▶ [WHAT YOU ARE ASKED TO DO] From the line that contains "Instruction: Click the" through the closing line of the entries, write out each line exactly; pictures stay out.

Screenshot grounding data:
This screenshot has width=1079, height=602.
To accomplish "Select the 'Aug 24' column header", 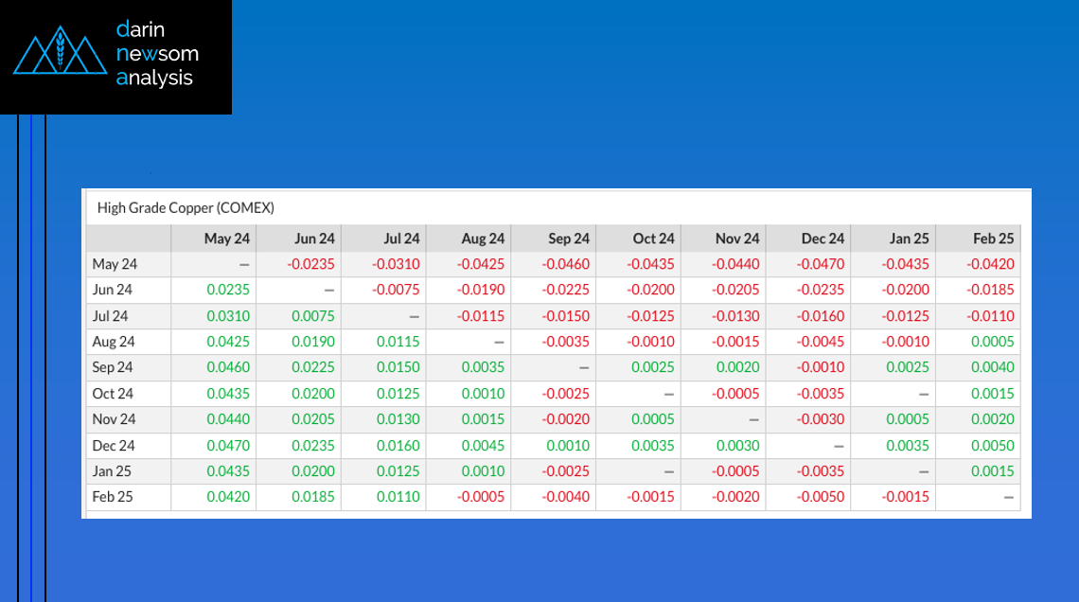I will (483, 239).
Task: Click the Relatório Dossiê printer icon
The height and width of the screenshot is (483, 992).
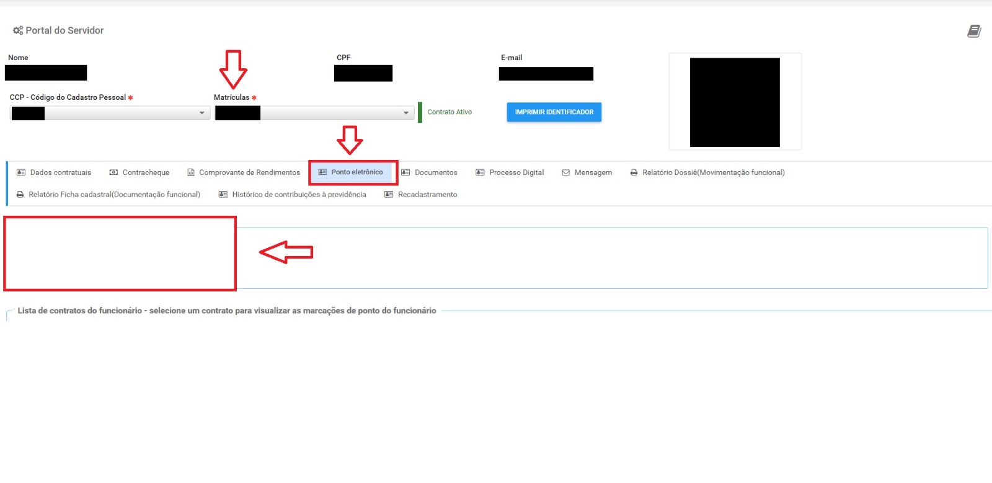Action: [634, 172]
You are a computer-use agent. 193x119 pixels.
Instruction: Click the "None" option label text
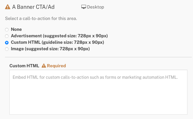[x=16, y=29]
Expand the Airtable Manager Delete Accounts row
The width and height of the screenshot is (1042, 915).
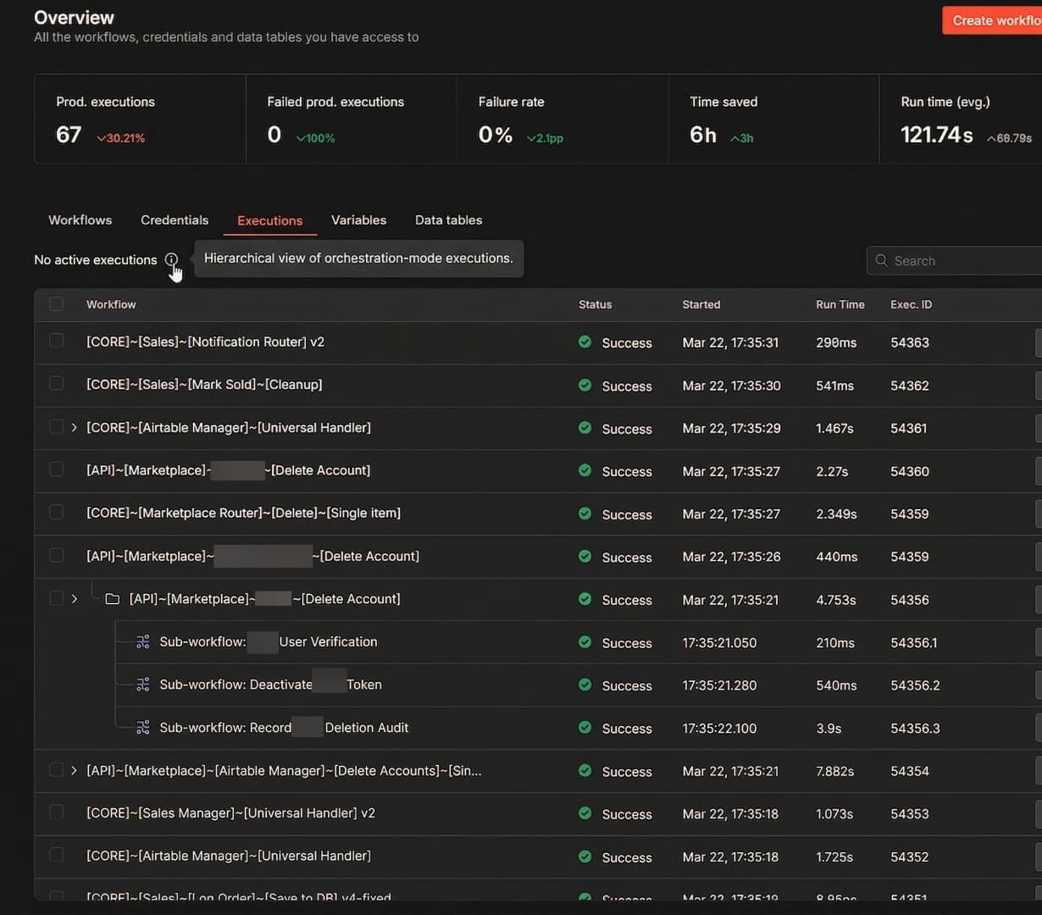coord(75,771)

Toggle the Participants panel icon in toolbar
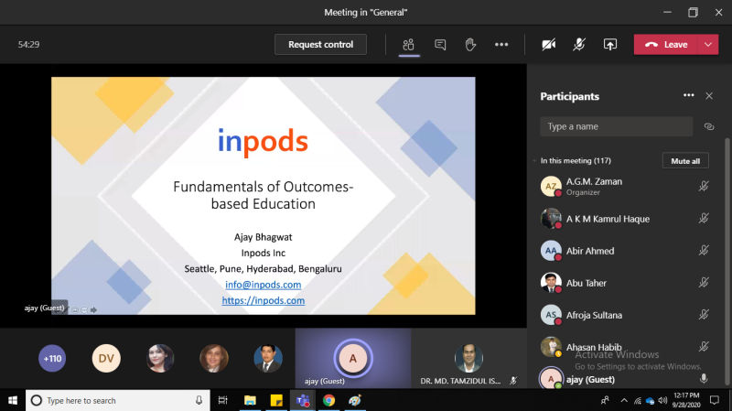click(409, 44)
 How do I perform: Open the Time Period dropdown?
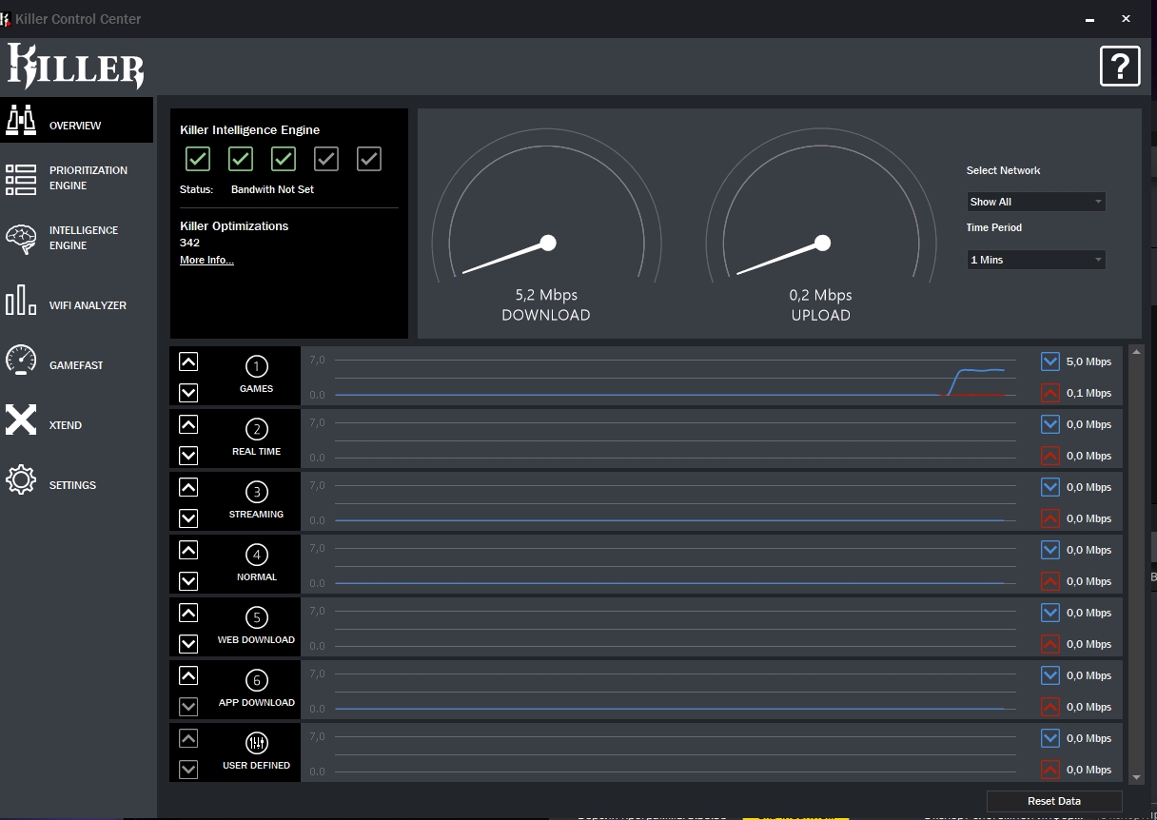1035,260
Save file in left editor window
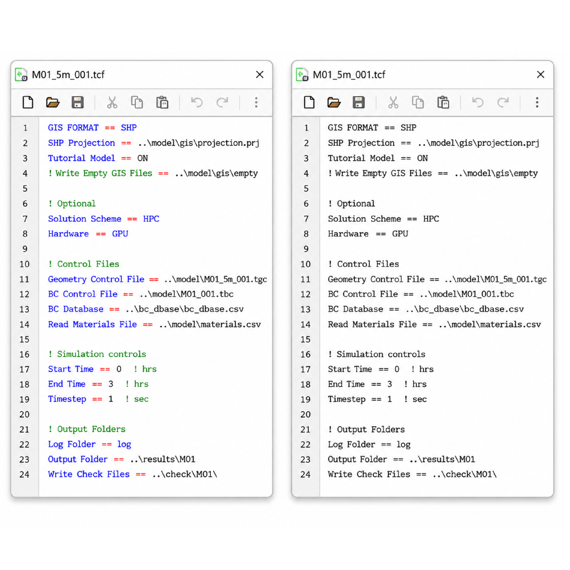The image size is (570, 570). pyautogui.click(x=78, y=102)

▶ [TASK SOLUTION]
Instruction: Click the "None" option label text
[x=16, y=29]
Expand the Airtable Manager Delete Accounts row
The width and height of the screenshot is (1042, 915).
coord(75,771)

Toggle the Participants panel icon in toolbar
click(409, 44)
 How do I perform: Open the Time Period dropdown?
1035,260
Save file in left editor window
The image size is (570, 570). pyautogui.click(x=78, y=102)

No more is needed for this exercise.